A remote control car is traveling in a straight line with a constant acceleration of \( 2 \mathrm{ft} / \mathrm{sec}^{2} \). If the initial position (at \( t=0 \) ) is 0 ft and the initial velocity is \( 1 \mathrm{ft} / \mathrm{sec} \), find the position at \( t=4 \) seconds. 20 ft . What is the velocity at \( t=4 \) seconds? [? ? \( \mathrm{ft} / \mathrm{sec} \)

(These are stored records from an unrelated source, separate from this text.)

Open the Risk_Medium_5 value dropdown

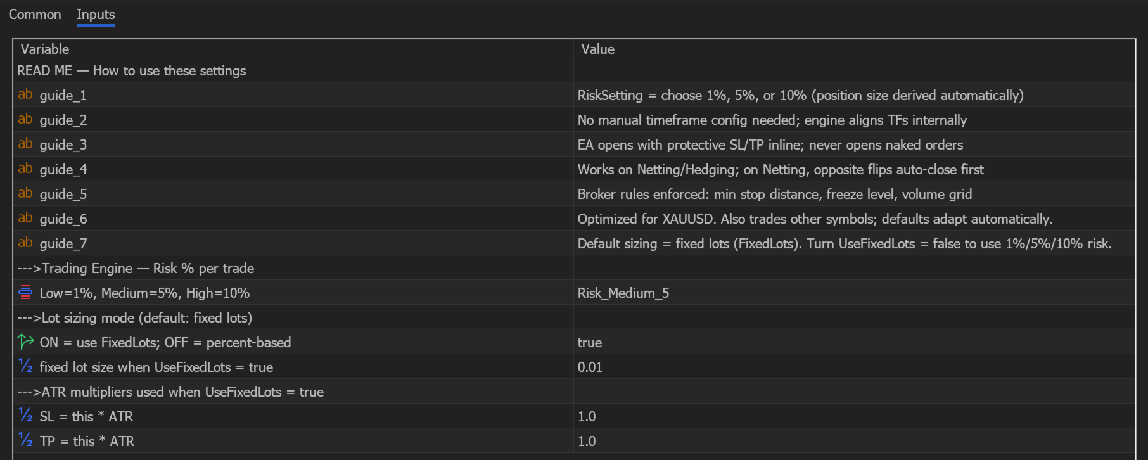click(854, 293)
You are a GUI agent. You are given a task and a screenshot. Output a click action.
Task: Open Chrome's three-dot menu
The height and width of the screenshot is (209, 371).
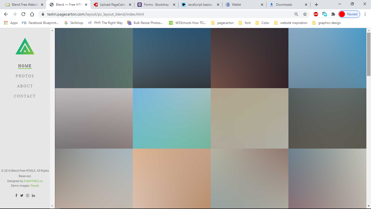pos(365,14)
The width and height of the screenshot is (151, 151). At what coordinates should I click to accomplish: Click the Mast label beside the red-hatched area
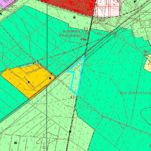(102, 20)
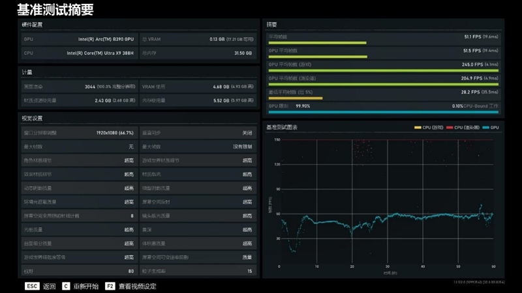Click the teal GPU legend swatch
The width and height of the screenshot is (522, 293).
tap(485, 128)
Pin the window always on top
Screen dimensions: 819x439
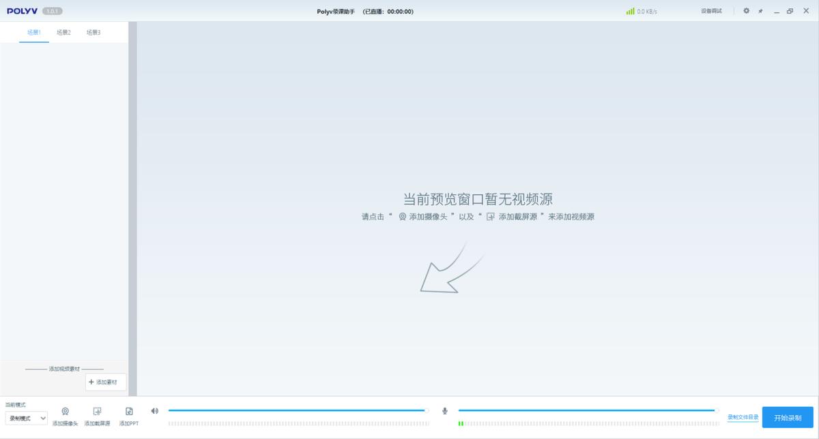pyautogui.click(x=760, y=11)
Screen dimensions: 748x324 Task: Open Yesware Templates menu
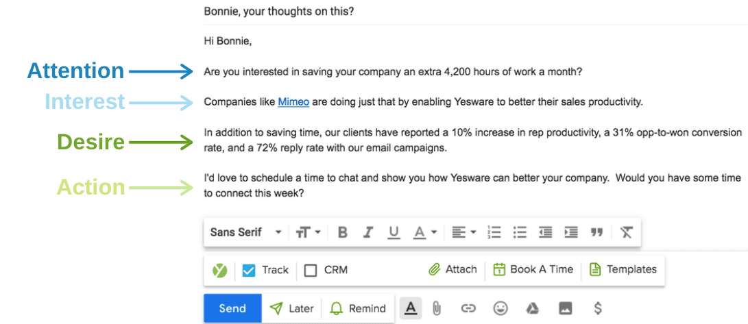click(x=623, y=270)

To find the position of the remote control car at \( t = 4 \) seconds, we can use the kinematic equation: \[ s(t) = s_0 + v_0 t + \frac{1}{2} a t^2 \] Here, \( s_0 \) is the initial position (0 ft), \( v_0 \) is the initial velocity (1 ft/sec), \( a \) is the constant acceleration (2 ft/sec²), and \( t \) is the time (4 seconds). Plugging in the values: \[ s(4) = 0 + (1)(4) + \frac{1}{2}(2)(4^2) \] \[ s(4) = 4 + \frac{1}{2}(2)(16) = 4 + 16 = 20 \text{ ft} \] Now, to find the velocity at \( t = 4 \) seconds, we can use the velocity equation: \[ v(t) = v_0 + at \] Substituting the known values: \[ v(4) = 1 + (2)(4) = 1 + 8 = 9 \text{ ft/sec} \] So the velocity at \( t = 4 \) seconds is \( 9 \text{ ft/sec} \).